TASK →
All the lines below should be set down exactly, with no picture carried into the copy.

Pixel coordinate grounding data:
== == ==

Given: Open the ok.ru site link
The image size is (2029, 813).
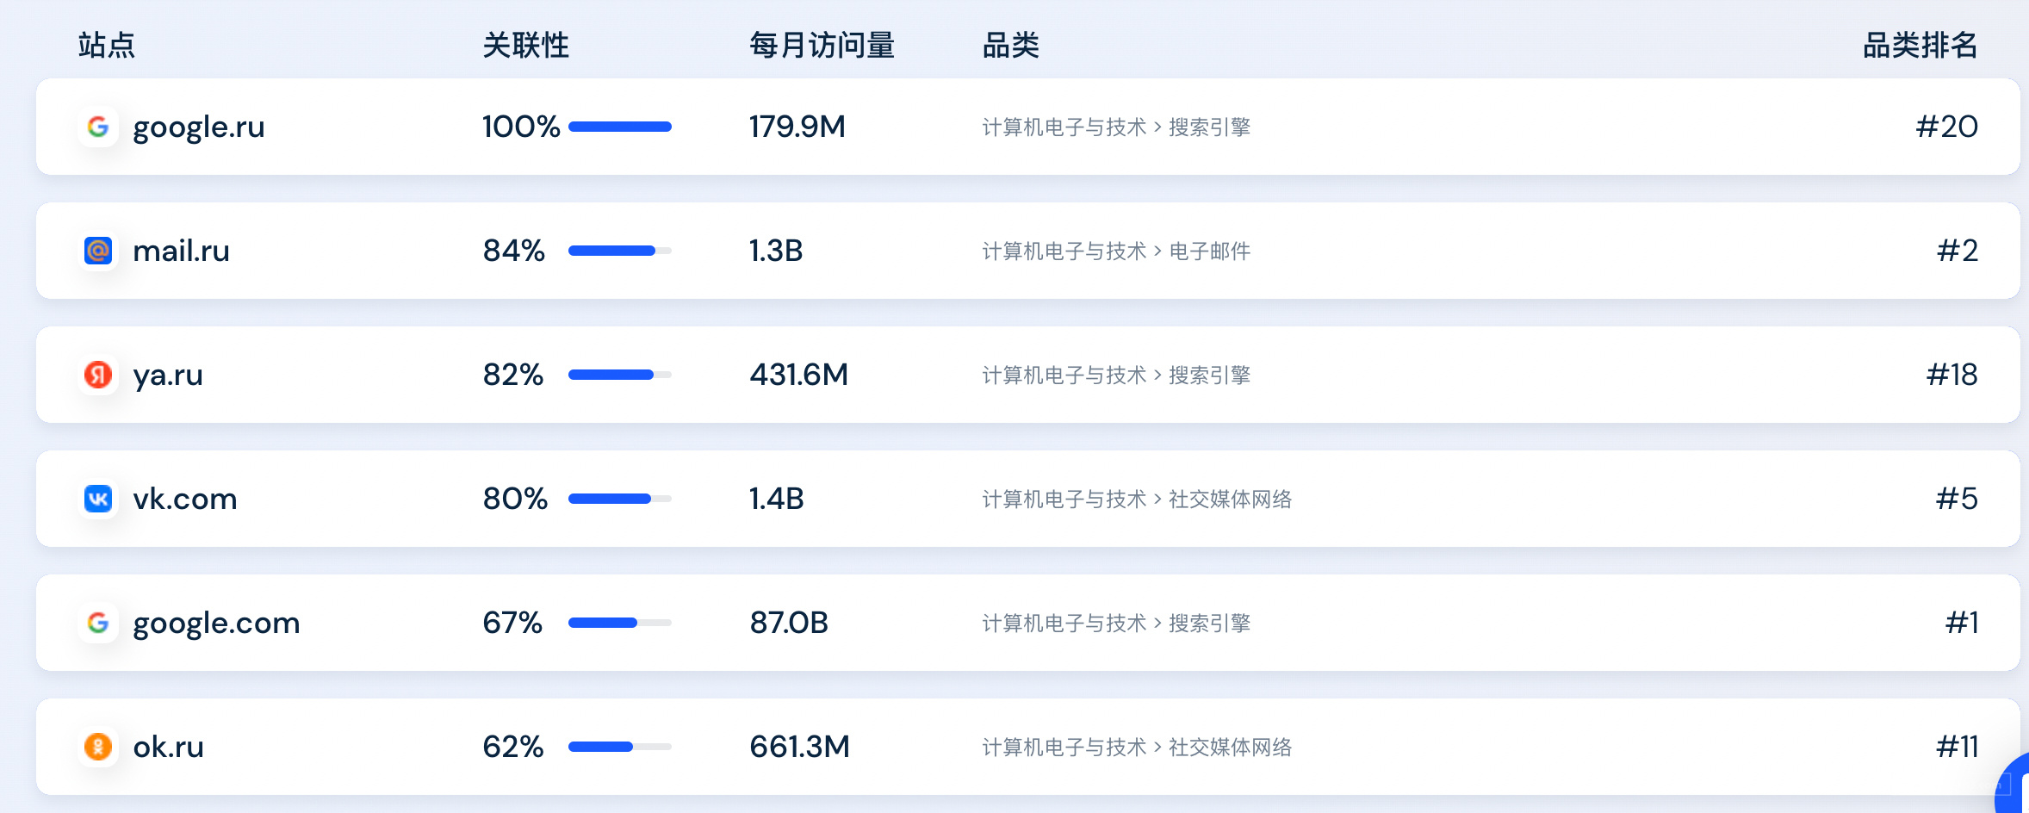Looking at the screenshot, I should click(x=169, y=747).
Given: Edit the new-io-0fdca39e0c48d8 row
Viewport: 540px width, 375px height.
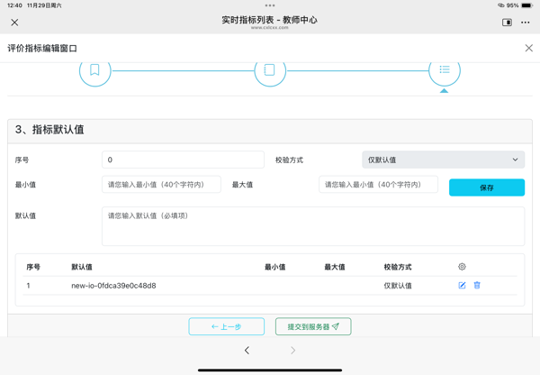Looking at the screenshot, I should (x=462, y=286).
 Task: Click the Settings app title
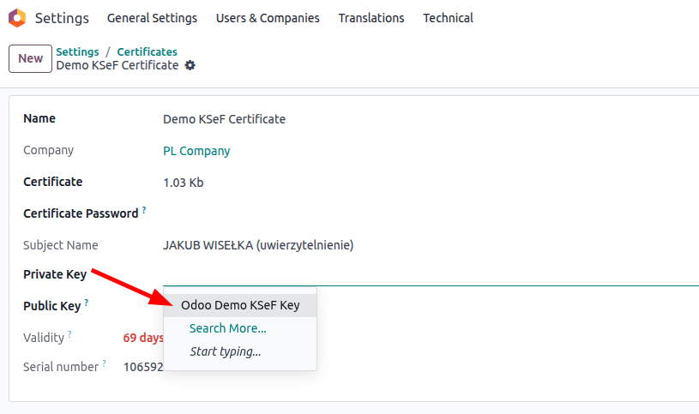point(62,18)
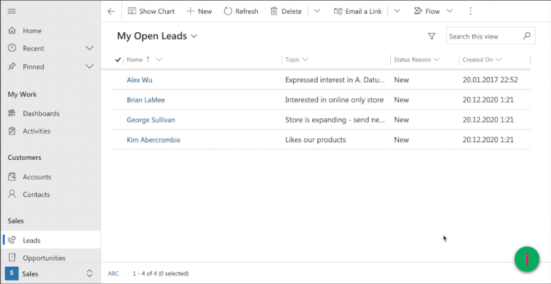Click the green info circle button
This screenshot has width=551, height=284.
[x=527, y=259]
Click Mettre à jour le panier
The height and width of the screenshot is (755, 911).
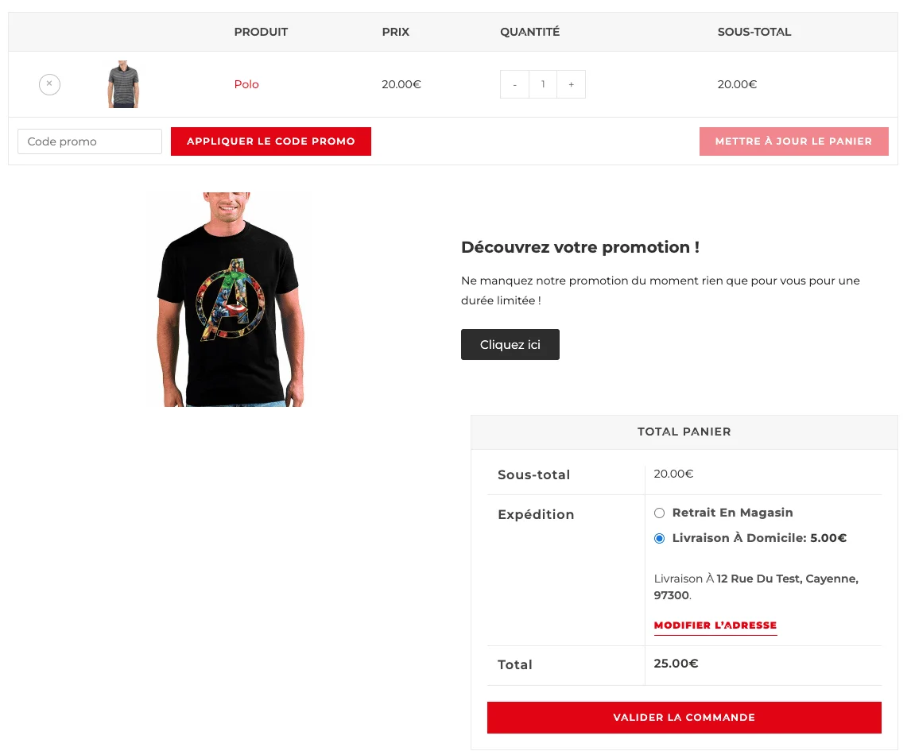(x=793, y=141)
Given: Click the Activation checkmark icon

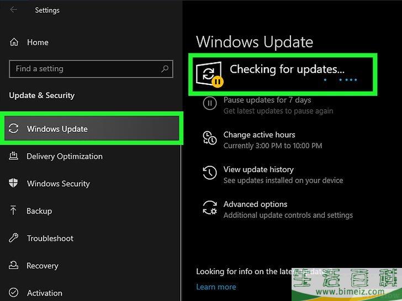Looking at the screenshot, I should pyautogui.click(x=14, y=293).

== == ==

EXERCISE ANSWER →
Given: Open the ok.ru site link
The image size is (2029, 813).
Looking at the screenshot, I should click(x=169, y=747).
Given: Edit the new-io-0fdca39e0c48d8 row
Viewport: 540px width, 375px height.
Looking at the screenshot, I should (x=462, y=286).
 Task: Click the Settings app title
point(62,18)
Click the green info circle button
This screenshot has width=551, height=284.
[x=527, y=259]
Click Mettre à jour le panier
The height and width of the screenshot is (755, 911).
(x=793, y=141)
Given: Click the Activation checkmark icon

Looking at the screenshot, I should pyautogui.click(x=14, y=293).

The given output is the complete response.